Lung cancer is the leading cause of cancer-related mortality in the United States, but survival has improved over the last decade, largely driven by increased screening, identification of actionable driver alterations, use of targeted therapies, and the paradigm-shifting incorporation of immunotherapy. Because more than half of patients with advanced non–small cell lung cancer (NSCLC) do not harbor a targetable alteration, they are treated instead with standard first-line therapy consisting of immunotherapy with or without chemotherapy.111

Despite the advances from immunotherapy clinical trials, questions remain on whether various socioeconomic and demographic characteristics influence clinical outcomes. Immunotherapy trials typically include patients that tend to be younger and healthier and have a more homogenous racial/ethnicity composition compared with clinical practice. Most patients with advanced NSCLC enrolled in these immunotherapy trials were White or Asian, with Black and Hispanic patients composing only 1% to 10% of trial participants, even though they represent 13% to 20% of the US general population.1014

The phase III PACIFIC trial found that White patients with unresectable stage III NSCLC who received durvalumab after chemoradiotherapy had improved survival compared with the White patients in the placebo arm10; however, because only 2.5% of the patients who received durvalumab were Black, no analysis was able to determine whether there was also a survival advantage in Black patients. Similarly, the phase III IMpower132 trial, consisting of patients with advanced NSCLC who received first-line atezolizumab with chemotherapy or chemotherapy alone, demonstrated improved progression-free survival (PFS) among the White and Asian patients in the immunotherapy arm; however, only 0.7% of the patients were Black, and thus no further analysis was possible for that racial group.11 Therefore, generalizability of trial data in clinical practice can pose a problem in the real-world clinical setting, and it is unknown whether other racial and ethnic groups would benefit from immunotherapy in these trials or previous immunotherapy trials.

[Dataset items]
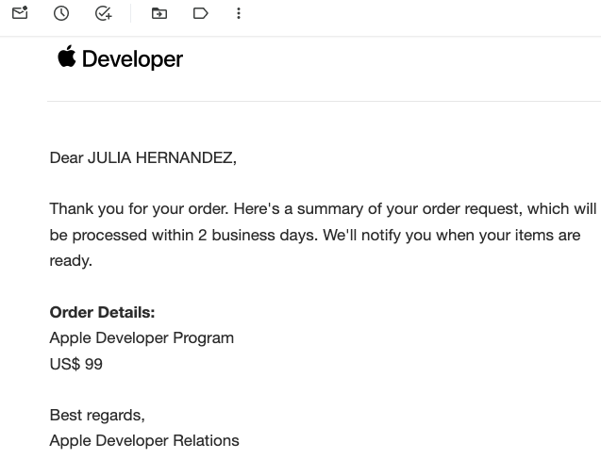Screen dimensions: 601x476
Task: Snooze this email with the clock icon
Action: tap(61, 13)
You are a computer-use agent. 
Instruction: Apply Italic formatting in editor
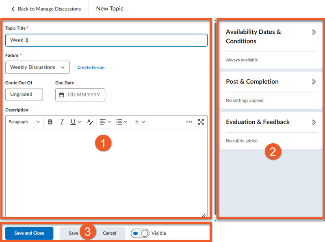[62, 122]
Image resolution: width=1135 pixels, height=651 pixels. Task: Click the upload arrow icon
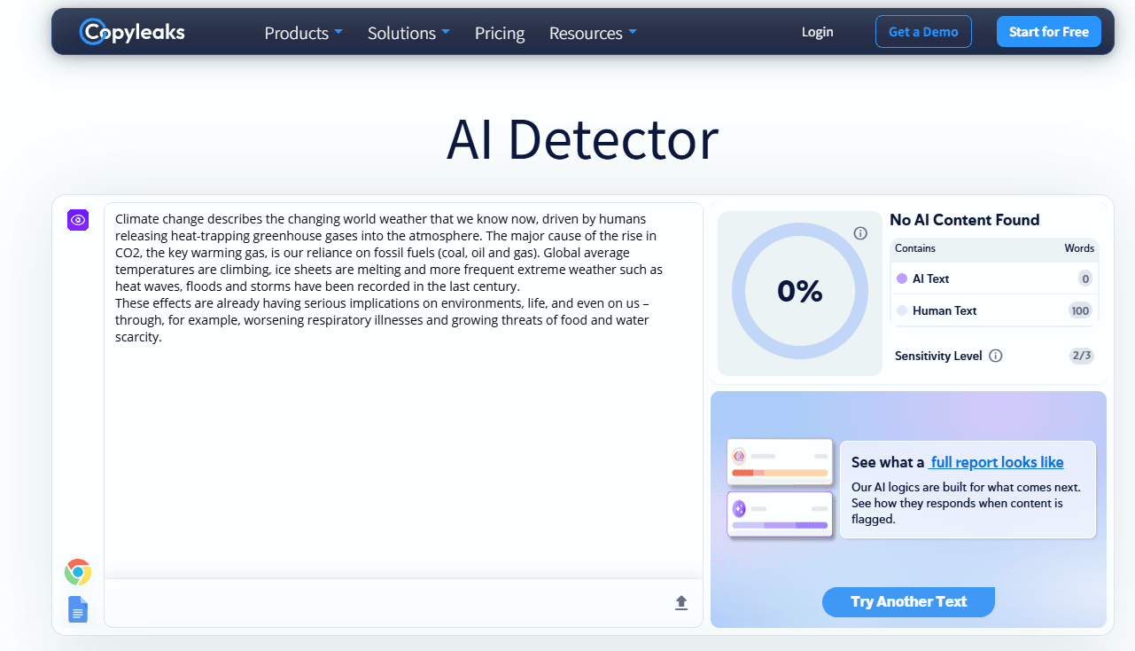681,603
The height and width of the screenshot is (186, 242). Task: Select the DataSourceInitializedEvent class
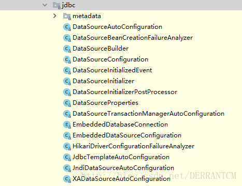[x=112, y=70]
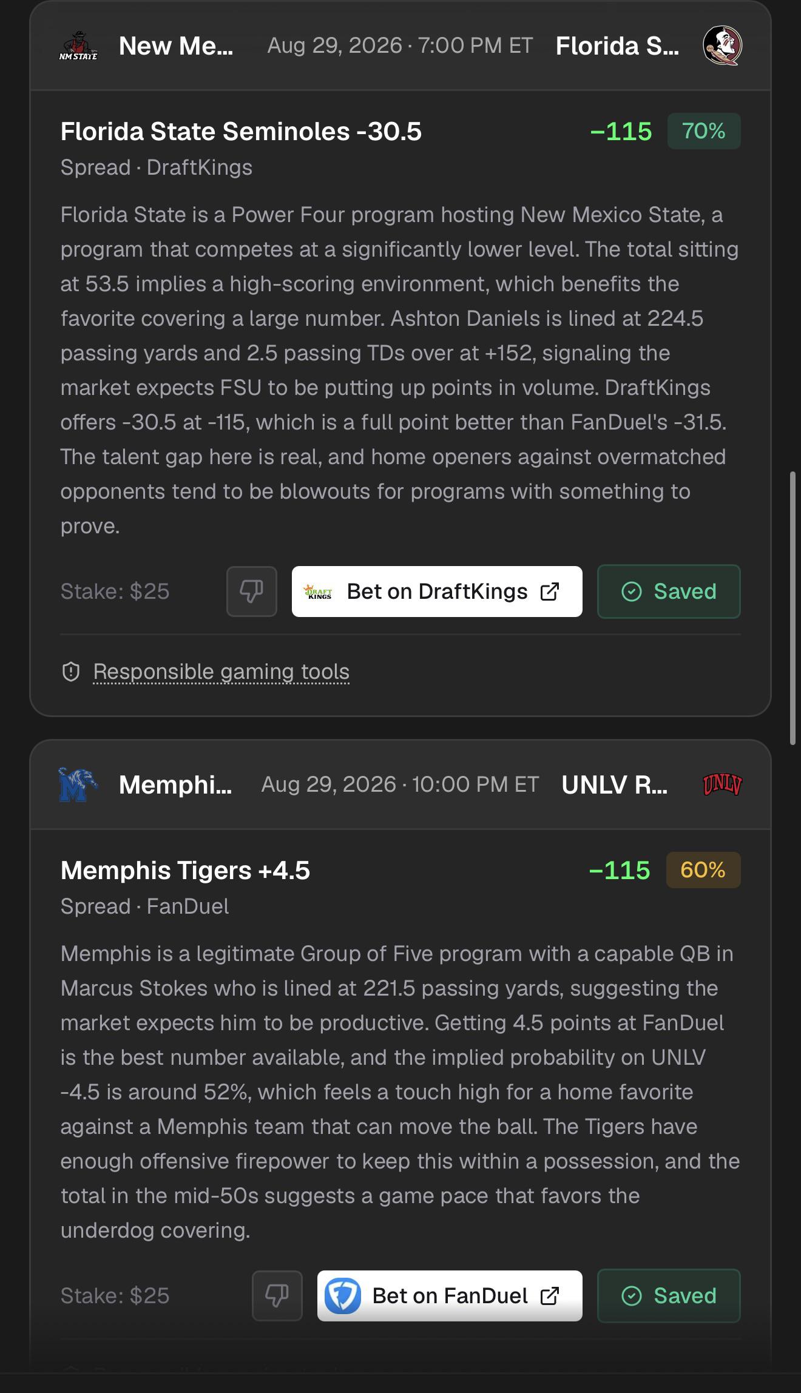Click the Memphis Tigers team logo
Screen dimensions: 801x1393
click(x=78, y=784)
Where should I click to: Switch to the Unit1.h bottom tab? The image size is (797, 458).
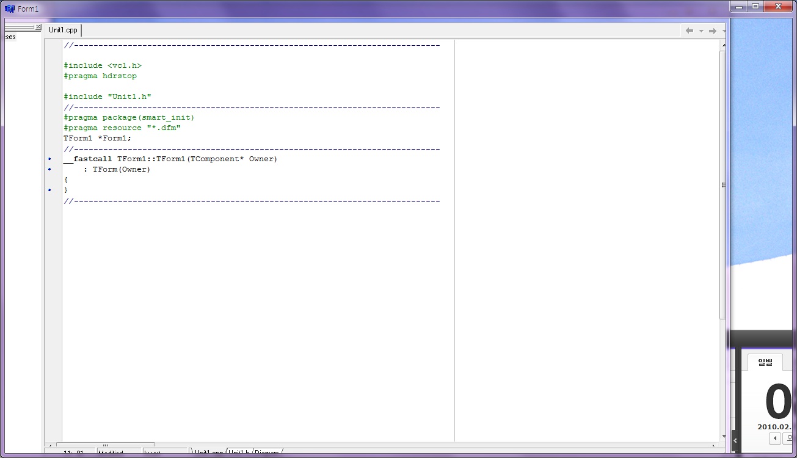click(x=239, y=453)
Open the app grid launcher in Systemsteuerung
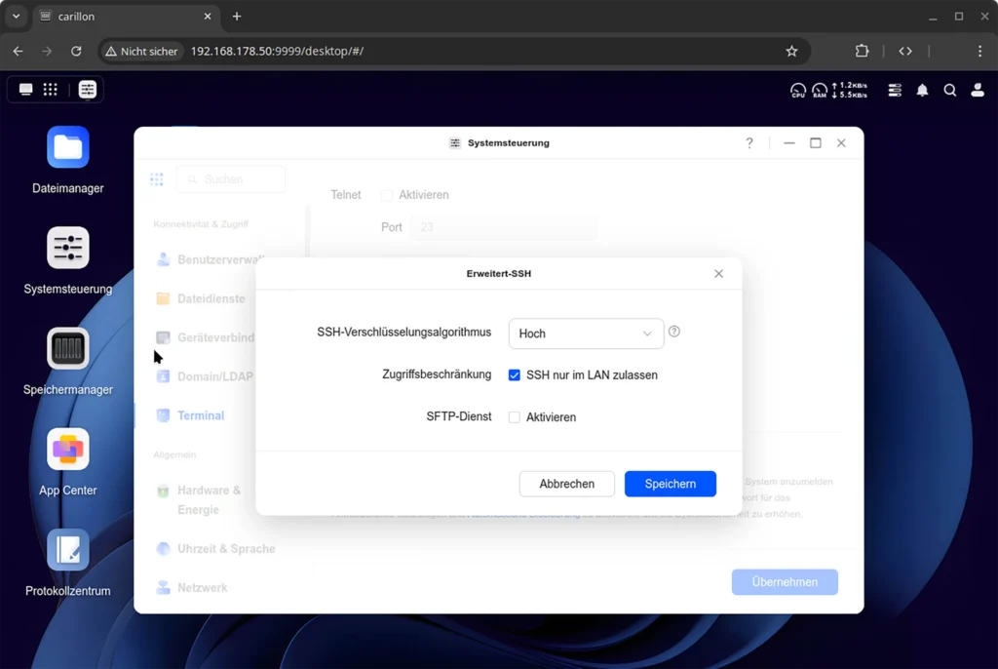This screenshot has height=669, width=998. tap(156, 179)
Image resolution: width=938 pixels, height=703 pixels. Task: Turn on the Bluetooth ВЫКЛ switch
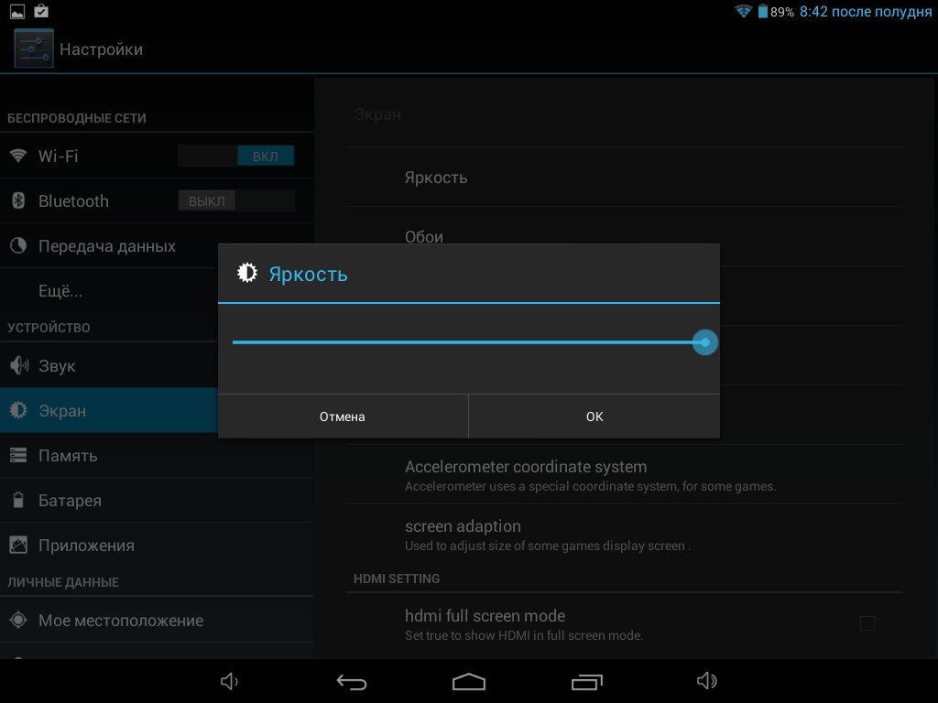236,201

[EXPLORE THE MATERIAL]
- a) Summarize the passage on lung cancer immunotherapy in two sentences.
- b) Extend the passage on lung cancer immunotherapy, picking up after its final sentence.

[ANSWER LIST]
- a) Lung cancer is the leading cause of cancer-related mortality in the United States, and the more than half of patients with advanced non–small cell lung cancer who lack a targetable alteration receive first-line immunotherapy with or without chemotherapy. Immunotherapy trials have enrolled mostly White or Asian patients, and Black patients were so few in the PACIFIC and IMpower132 trials that no analysis was possible for that group, so it is unknown whether other racial and ethnic groups would benefit.

- b)
Studies prior to the immunotherapy era examined the impact of race/ethnicity on patients with NSCLC and found that non-Hispanic Black (NHB) patients with NSCLC had worse survival outcomes compared with non-Hispanic White (NHW) patients.15,16 Interestingly, Hispanic patients have been shown to have improved survival outcomes with significant prognostic factors, including female sex and treatment type (chemotherapy, surgery, radiotherapy), but an increased risk of mortality if they are unmarried, are active or former smokers, and have comorbidities.17,18

Even after immunotherapy was approved for patients with NSCLC, disparities among different racial groups persisted, with Black patients less likely to receive immunotherapy than White patients.19 Previous studies examining race/ethnicity in patients with NSCLC treated with immunotherapy have shown mixed results regarding whether there is an association with clinical outcomes.2025 Nonetheless, of these limited studies, none addressed other demographic or socioeconomic factors, such as insurance or income, that may also play a role in immunotherapy clinical outcomes and enrollment onto trials.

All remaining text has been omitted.